Bexhill MP Huw Merriman has launched an all-party parliamentary group which will look at protecting the future of bees.
The inaugural meeting was held on December 9 at the Houses of Parliament and was well attended with MPs from different parts of the political spectrum coming together to support the group.
Mr Merriman said: “It is a huge privilege to be elected chairman and I am delighted that we have been able to create this group which will enable us to inform parliamentarians about the essential role which bees, pollinators and beekeepers play in food production and the environment.”
MPs also heard from Tim Lovett and David Aston, president of the British Beekeepers Association (BBKA), which will be providing support to the group.
Mr Lovett, public affairs director for the BBKA, said: “We are really pleased to see the group launched and are looking forward to playing an active role in supporting the group and giving its members a better understanding of the issues facing bees and pollinators. We will be working with Mr Merriman and the group to develop a future programme of enlightening and interesting events for the group.”
The launch of the all-party group is the culmination of a number of recent events Mr Merriman has taken part in to promote Bees and Pollinators.
On December 2, he chaired a meeting of the Parliamentary Office for Science and Technology (POST) where academics and specialists in the area of pollination outlined the importance of pollinators to agriculture and the risks posed to them.
He also helped commission a recent parliamentary debate which was held in response to an e-petition from 100,000 members of the public where the new group was warmly welcomed by MPs.
Huw said: “It is great to see the level of focus which bees and pollinators are getting in parliament. Ensuring the success and survival of pollinators is vital to mankind and our planet.

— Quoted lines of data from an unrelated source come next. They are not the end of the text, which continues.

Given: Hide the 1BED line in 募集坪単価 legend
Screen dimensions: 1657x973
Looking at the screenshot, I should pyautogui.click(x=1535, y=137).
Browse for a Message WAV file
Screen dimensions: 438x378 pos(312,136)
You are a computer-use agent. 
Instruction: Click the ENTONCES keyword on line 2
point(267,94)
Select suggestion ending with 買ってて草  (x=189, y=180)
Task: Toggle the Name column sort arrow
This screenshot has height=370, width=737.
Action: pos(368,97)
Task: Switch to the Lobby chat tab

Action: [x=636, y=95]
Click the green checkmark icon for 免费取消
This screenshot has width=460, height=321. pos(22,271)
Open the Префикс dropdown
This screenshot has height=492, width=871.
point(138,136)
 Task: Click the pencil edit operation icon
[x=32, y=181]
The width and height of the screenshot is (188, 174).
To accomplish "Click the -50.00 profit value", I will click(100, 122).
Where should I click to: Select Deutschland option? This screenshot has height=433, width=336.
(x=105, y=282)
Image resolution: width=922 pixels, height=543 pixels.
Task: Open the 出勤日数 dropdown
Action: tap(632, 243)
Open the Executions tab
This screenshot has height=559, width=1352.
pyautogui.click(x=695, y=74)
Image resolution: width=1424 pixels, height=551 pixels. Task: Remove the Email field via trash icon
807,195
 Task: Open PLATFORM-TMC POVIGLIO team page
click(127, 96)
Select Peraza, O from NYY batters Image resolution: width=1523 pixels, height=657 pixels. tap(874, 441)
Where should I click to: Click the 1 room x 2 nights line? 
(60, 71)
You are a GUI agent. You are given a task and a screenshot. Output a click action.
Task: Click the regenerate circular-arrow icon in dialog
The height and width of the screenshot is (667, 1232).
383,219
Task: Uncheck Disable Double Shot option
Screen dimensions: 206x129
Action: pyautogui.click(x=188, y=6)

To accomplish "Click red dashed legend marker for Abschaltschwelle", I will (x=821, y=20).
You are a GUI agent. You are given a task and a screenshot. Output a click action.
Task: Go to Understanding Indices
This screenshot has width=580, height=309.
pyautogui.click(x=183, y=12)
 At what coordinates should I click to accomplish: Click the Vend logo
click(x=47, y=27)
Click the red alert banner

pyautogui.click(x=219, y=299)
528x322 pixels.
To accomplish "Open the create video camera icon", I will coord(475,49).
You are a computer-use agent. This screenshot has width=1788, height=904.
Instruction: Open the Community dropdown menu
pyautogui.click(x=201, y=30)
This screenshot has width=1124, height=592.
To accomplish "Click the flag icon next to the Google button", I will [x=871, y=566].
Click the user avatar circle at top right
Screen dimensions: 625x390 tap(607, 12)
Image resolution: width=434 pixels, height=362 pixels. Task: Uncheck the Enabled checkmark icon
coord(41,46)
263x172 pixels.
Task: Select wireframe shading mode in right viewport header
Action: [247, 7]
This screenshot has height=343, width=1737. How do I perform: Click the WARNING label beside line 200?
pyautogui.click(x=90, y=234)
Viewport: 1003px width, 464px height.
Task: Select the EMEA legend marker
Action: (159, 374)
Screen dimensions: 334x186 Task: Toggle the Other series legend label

“For there to be so many MPs sharing a concern and interest in parliament is encouraging. I hope with the launch of the group we can keep bees and pollinators firmly on the parliamentary agenda.”
The Soil Association claims there is strong evidence to suggest that bees are in decline due to the use of pesticides.
The British Beekeepers Association says the economic value of honey bees and bumble bees as pollinators of commercially-grown insect pollinated crops in the UK has been estimated at more than £200m per year.
In the UK, about 70 crops are dependent on, or benefit from, visits from bees.